O IVS faz parte da cultura e da vida de Cernache do Bonjardim, tanto assim é que, inclusivamente, está representado no Brasão da vila.

Mais do que falar emotivamente sobre o IVS gostava de efectuar um exercício de racionalidade sobre o tema, abordando os principais argumentos apresentados pelo Governo (inexistência de carência de Escolas Públicas e redução de custos económicos para o Estado) e a aplicação transversal desses argumentos a toda a Escola Pública:

1) No parecer da Procuradoria-Geral da República, que o Governo recentemente apresentou e afirmou ir seguir à risca, é mencionado na página 10 do mesmo e relativamente ao conceito de zonas carecidas de escolas públicas, que “O conceito de zona encontra-se ainda definido no art.º 6.º do Decreto-lei n.º 108/88, de 31 de Março, como “um espaço delimitado por um círculo de raio igual a 4 km, a contar da localização da escola.”” Ora, claramente, o IVS não tem outra escola que proporcione o mesmo tipo de ensino num raio de 4 km a contar da sua localização, pelo que, Cernache do Bonjardim sem o IVS é uma zona carecida de Escola Pública, não devendo assim serem aplicados os cortes que o Governo anunciou;

2) No estudo recentemente efectuado pelo Ministério da Educação não se cumpre o conceito de zona carecida, definido pelo referido por Decreto-lei, aumentando a distância da Escola Estatal para 10 kms e de acordo com as informações dos jornais, o cálculo da distância foi efectuado através da página da Internet Google Maps. É interessante observar que no Google Maps existem distâncias diferentes caso o trajecto seja efectuado à pé ou de carro e num dos casos temos distâncias superiores a 10 kms. Ora, porque escolhe o Ministério a distância inferior a 10 kms (a pé) em detrimento da distância superior a 10 kms (de carro)? Além disso e mais importante, a grande maioria dos alunos terá de efectuar distâncias superiores a 10 km, pelo que em média os alunos teriam de efectuar claramente distâncias superiores a esses 10 km.

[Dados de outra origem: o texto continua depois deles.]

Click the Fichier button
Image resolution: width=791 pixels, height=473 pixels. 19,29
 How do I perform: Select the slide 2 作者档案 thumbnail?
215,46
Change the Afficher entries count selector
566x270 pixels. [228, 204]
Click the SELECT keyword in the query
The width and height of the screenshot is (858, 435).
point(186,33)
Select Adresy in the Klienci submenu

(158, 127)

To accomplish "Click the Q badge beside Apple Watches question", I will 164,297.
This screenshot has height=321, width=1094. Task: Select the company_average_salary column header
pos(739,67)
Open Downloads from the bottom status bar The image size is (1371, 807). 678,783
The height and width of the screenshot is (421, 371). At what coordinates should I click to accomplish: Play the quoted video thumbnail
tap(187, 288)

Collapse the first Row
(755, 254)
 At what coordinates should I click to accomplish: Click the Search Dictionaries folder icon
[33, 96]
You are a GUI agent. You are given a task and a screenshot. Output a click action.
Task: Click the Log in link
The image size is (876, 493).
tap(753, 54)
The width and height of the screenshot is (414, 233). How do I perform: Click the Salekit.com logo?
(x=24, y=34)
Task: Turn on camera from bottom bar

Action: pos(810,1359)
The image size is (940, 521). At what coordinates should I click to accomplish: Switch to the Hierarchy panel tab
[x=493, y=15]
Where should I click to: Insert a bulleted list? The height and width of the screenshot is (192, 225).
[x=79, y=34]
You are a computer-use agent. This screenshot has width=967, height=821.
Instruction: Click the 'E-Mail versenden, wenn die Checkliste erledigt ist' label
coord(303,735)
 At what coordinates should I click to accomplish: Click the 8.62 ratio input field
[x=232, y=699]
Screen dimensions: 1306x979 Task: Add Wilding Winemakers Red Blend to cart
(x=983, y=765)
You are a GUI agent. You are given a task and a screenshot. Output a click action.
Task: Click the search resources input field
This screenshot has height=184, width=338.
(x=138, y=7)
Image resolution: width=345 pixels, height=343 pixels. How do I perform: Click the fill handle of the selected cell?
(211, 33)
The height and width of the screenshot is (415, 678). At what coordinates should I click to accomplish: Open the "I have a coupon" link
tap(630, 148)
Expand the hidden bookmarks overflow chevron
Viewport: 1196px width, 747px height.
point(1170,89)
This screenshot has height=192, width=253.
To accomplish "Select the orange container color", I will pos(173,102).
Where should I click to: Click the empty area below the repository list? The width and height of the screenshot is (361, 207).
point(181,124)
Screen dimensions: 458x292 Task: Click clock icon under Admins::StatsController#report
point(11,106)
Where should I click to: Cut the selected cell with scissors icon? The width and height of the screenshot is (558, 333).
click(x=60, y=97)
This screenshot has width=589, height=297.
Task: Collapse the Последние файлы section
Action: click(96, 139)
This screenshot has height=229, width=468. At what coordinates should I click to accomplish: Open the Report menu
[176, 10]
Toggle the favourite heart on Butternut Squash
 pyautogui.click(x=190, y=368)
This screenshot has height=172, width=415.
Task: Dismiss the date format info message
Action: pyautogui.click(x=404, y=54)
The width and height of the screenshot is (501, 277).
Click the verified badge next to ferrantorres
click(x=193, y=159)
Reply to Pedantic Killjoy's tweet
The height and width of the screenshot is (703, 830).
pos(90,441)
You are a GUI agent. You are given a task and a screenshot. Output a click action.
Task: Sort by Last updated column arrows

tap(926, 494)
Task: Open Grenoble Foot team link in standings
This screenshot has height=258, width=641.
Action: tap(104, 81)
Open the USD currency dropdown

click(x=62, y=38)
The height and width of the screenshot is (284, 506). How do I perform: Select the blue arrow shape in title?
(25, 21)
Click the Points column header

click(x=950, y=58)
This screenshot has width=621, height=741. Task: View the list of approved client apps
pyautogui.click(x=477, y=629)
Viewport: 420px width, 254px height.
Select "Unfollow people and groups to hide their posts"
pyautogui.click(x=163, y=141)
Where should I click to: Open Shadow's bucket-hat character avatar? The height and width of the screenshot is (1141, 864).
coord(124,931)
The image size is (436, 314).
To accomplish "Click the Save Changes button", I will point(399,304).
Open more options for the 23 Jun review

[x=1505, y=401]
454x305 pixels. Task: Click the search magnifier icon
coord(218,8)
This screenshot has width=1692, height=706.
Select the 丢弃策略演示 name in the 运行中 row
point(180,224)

3) Deixando de existir IVS teria de ser considerado outro local para o cálculo da distância para avaliar a carência. Se considerarmos, por exemplo, a paragem principal de autocarros em Cernache do Bonjardim a mesma situa-se também ela a mais de 10 km. Saliento mais uma vez que o que está na lei para a definição de zonas carecidas de Escola Pública não são 10 km mas sim “um espaço delimitado por um círculo de raio igual a 4 km, a contar da localização da escola”.

4) Relativamente a custos, as contas apresentadas pela Secretária de Estado da Educação são incorrectas e injustas, na medida em que só entram em consideração com alguns dos custos das Escolas Estatais e comparam com todos os custos dos Contratos de Associação. Por exemplo, nas contas dela não entraram para os custos das Escolas Estatais, os custos de manutenção, obras e mesmo alguns custos necessários ao funcionamento diário (por exemplo, a luz ou a água, etc) ao contrário todos estes custos foram considerados nos Contratos de Associação. Esta comparação torna-se, assim, no mínimo, intelectualmente desonesta. Se querem, realmente e honestamente comparar os custos das Escolas Estatais e dos Contratos de Associação têm de as comparar nas mesmas medidas, não se podem comparar alhos com bugalhos;

5) O último estudo independente e credível é o do Tribunal de Contas que foi apresentado em 2012, tendo como conclusão principal que os Contratos de Associação representam menos custos para o Erário Público quando em comparação com as Escolas Estatais. Se a decisão tem sobretudo como objectivo final a redução de custos, então também deveriam de ter efectuado o exercício inverso analisando o fecho de turmas nas Escolas Estatais e colocando mais turmas em Contrato de Associação. De acordo com os números do Tribunal de Contas essa até seria a decisão que permite poupar mais dinheiro ao Estado. Devo dizer que também estaria contra essa decisão. Aplicando cegamente os princípios da redução de custos económicos do Ministério da Educação e tendo em atenção as conclusões do Tribunal de Contas, a maior redução de custos seria passar todas as Escolas Estatais a Contratos de Associação não sendo sustentável o argumento apresentado pelo Governo;

6) Existem regiões só com Escolas Estatais e algumas até têm excesso de capacidade. Porque não foi feito e apresentado o mesmo tipo de estudo e decisões nesta “reorganização” agora apresentada? Seguindo os mesmos princípios e fazendo a mesma análise, possivelmente várias Escolas Estatais também terão de fechar e se calhar algumas recentemente recuperadas e ampliadas no âmbito da Parque Escolar. Porquê apenas as de Contrato de Associação?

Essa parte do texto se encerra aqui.